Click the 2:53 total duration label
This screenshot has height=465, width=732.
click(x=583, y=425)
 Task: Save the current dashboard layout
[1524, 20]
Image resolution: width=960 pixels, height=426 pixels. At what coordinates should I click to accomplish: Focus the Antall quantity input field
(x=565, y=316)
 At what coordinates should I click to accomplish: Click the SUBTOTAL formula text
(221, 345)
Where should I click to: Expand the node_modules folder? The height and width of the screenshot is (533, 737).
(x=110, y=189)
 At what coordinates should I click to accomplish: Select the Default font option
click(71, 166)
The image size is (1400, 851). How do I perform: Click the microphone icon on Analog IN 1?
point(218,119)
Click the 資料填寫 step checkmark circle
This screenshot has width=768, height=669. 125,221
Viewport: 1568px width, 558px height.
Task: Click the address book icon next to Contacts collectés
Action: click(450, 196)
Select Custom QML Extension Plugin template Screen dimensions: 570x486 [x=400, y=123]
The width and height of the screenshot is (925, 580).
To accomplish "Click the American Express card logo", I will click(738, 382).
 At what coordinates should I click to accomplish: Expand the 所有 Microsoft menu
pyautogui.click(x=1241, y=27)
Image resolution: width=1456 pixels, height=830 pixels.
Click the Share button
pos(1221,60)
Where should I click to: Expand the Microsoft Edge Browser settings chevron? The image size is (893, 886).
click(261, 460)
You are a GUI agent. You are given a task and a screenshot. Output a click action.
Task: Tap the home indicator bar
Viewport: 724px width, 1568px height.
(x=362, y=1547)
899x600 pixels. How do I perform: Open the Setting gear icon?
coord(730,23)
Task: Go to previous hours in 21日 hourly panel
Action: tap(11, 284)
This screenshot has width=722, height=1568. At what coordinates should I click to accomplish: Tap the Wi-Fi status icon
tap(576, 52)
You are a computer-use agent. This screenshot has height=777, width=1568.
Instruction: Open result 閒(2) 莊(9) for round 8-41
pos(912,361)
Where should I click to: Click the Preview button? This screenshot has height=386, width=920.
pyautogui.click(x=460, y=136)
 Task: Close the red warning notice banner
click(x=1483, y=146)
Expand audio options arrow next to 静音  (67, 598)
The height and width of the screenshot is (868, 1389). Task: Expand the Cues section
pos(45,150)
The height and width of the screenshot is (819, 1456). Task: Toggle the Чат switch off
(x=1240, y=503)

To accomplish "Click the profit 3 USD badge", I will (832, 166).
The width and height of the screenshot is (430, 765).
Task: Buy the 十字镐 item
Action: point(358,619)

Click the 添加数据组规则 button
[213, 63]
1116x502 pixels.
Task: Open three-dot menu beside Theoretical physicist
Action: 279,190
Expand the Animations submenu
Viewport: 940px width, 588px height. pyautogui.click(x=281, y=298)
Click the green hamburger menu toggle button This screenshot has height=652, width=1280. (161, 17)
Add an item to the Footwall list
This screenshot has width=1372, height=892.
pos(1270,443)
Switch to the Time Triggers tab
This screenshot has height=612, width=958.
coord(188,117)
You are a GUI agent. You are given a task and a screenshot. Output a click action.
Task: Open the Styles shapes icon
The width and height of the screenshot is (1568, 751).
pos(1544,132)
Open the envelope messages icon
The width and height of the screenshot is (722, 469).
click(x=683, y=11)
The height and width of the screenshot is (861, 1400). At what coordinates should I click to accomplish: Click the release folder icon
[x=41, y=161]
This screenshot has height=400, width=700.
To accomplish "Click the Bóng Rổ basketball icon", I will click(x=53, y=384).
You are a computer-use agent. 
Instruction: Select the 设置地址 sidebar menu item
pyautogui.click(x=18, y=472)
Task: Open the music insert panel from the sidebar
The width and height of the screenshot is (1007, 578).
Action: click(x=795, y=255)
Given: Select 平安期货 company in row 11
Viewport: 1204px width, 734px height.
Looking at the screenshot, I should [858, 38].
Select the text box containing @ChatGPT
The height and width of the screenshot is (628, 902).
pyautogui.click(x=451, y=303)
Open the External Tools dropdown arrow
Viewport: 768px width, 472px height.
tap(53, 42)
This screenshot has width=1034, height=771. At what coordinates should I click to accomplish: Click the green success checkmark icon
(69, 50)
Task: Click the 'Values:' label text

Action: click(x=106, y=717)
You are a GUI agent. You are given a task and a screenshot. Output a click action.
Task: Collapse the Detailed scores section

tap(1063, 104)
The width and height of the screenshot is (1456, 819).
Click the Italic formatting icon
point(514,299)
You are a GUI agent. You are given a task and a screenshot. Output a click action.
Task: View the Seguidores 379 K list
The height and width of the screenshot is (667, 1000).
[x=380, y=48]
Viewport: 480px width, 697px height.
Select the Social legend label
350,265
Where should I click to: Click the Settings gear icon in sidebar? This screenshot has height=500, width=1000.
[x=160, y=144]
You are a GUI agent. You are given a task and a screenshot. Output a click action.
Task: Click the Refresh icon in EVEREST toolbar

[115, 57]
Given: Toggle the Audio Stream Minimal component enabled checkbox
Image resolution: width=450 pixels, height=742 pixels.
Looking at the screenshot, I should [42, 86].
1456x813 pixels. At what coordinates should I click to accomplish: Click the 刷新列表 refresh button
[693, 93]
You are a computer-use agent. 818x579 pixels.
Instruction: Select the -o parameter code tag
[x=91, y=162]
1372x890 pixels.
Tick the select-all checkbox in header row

### Goal of the exercise
Format the items from the line containing "This screenshot has height=400, width=700." through the line containing "Action: click(x=795, y=255)" as a Markdown table with a Row column for the line number and a Line column for the text of each line, leaving out blank lines.

### Exercise response
| Row | Line |
|---|---|
| 1 | This screenshot has height=400, width=700. |
| 2 | To accomplish "Click the Bóng Rổ basketball icon", I will click(x=53, y=384). |
| 3 | You are a computer-use agent.  |
| 4 | Instruction: Select the 设置地址 sidebar menu item |
| 5 | pyautogui.click(x=18, y=472) |
| 6 | Task: Open the music insert panel from the sidebar |
| 7 | The width and height of the screenshot is (1007, 578). |
| 8 | Action: click(x=795, y=255) |